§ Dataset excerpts
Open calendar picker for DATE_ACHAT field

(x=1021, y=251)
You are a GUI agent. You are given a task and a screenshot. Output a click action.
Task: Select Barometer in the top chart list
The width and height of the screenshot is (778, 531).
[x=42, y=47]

§ WORK ITEM
Return exactly the lines of the data, and only those, from the line with "You are a GUI" through the last line, inclusive.

§ SOLUTION TO THE PROBLEM
You are a GUI agent. You are given a task and a screenshot. Output a click action.
Task: Select Barometer in the top chart list
The width and height of the screenshot is (778, 531).
[x=42, y=47]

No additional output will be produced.